- Leader: Collective leadership
- Founded: 8 March 2014
- Dissolved: June 2017
- Merged into: The Left
- Headquarters: Ljubljana
- Ideology: Marxism Anti-capitalism Euroscepticism
- Political position: Left-wing to far-left
- National affiliation: United Left
- European affiliation: Party of the European Left
- Colours: red

Website
- http://www.demokraticni-socializem.si/

= Initiative for Democratic Socialism =

The Initiative for Democratic Socialism (IDS, Iniciativa za demokratični socializem) was a Slovenian Marxist party founded on 8 March 2014, and was part of the United Left electoral alliance. Its collective leadership structure without an individual leader, inspired by Occupy Wall Street, was conceived by members of The Workers and Punks University in November 2013, and only allowed for an elected coordinator of the IDS council. Luka Mesec was the first coordinator to be elected. In 2017 the IDS merged with the Party for Sustainable Development of Slovenia (TRS) to form The Left.

==Program==
Its program, based on The Workers and Punks University economic analysis, included regulation of neoliberalism in the short term by making tax rates more progressive, directing funds to public works to lower unemployment, and other ideas associated with social democracy. Their long term goal was the replacement of capitalism with democratic socialism, through policies like workplace democracy and nationalization.

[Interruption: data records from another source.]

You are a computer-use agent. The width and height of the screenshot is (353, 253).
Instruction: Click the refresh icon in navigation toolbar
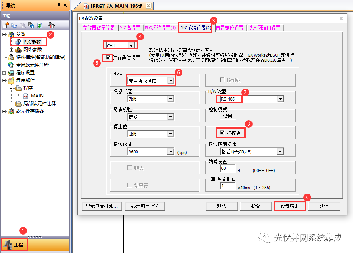click(40, 25)
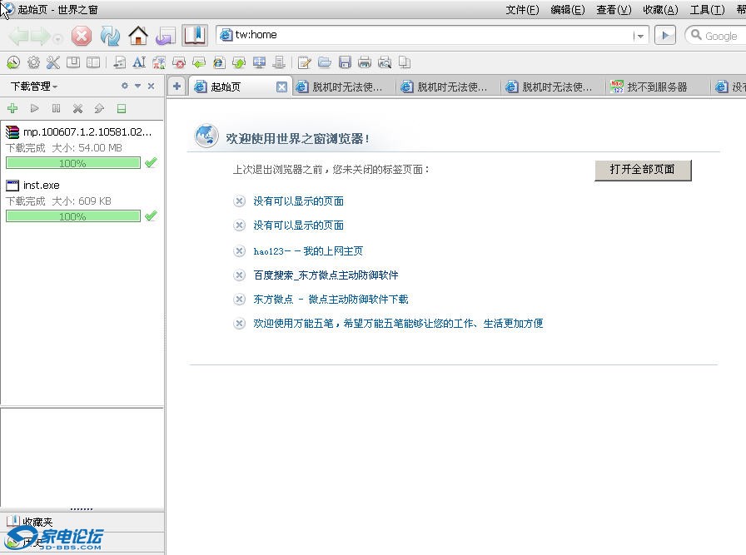The image size is (746, 555).
Task: Open dropdown next to forward arrow
Action: [57, 38]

==International partners==
The initiative is linked to the European Left together with other European new anti-capitalist parties, including German Die Linke, French Front de Gauche, and Portuguese Left Bloc.

==2014 Elections==
The United Left, which included the IDS, received 5.47 percent of the vote in the 2014 European Parliament election and 6.0 percent of the vote in the 2014 Slovenian parliamentary election.